6.地上デジタル放送を用いた防災情報の提供
1)地上デジタル放送(データ放送)とは
近年、多発する水害から人的被害を減らすためには、迅速かつ的確な避難誘導が重要であり、そのためには防災情報の速やかな伝達が重要です。
現在国土交通省では、「川の防災情報」等のインターネットを活用した情報提供を行っていますが、パソコン等の情報機器の操作に不慣れな人に対しては十分な伝達手段とは言い難い状況です。
一方、誰でも簡単に利用できる情報伝達手段としてテレビ放送があります。テレビ放送は、2011年には地上デジタル放送に完全移行する見込みであり、映像・音声情報に加え、データ放送、双方向通信等の利用が可能となります。

2)九州地方整備局における取り組み
九州地方整備局では、地上デジタル放送を活用した「河川防災情報の提供」を行うために、河川の防災情報(雨量、水位等)をリアルタイムで放送局に提供するTVCML*2システムを構築中です。
また、本システムを用いてNHKと放送に向けた取り組みを行っており、本年度末の放送開始を予定しています。

7.終わりに
この他にも水災害予報センターでは、様々な取り組みを行っています。
今後も引き続き水災害の監視を強化し、予測の精度を高め、また適切なタイミングで予報・警報等の情報提供を行うことで、水災害の被害軽減を図ります。

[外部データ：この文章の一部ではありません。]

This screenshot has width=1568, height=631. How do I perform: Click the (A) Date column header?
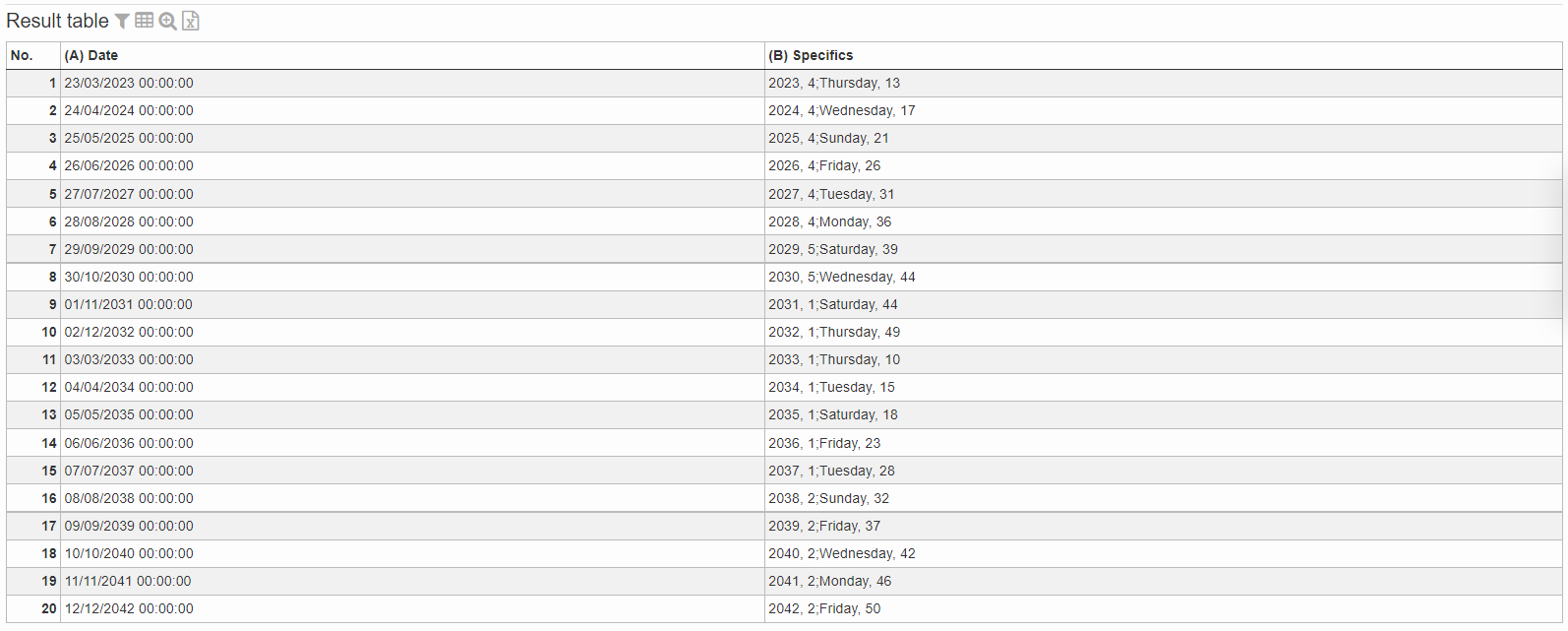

*1 LPとは、レーザープロファイラー(Laser Profiler)の略称です。航空機などから地上に向けてレーザーパルスを照射し、地上から反射してくる光を受光盤でとらえ、その往復時間によって距離を測定し、数値標高データなどを取得するシステムです。これにより航空写真測量より詳細な地形を把握することが可能です。なお、高さの精度は約15cmです。

*2 TVCMLとは、TeleVision Common Markup Languageの略称で、災害情報の伝達に適したコンピュータ言語で、多様な表現、情報伝達が迅速・正確に行える等が特徴です。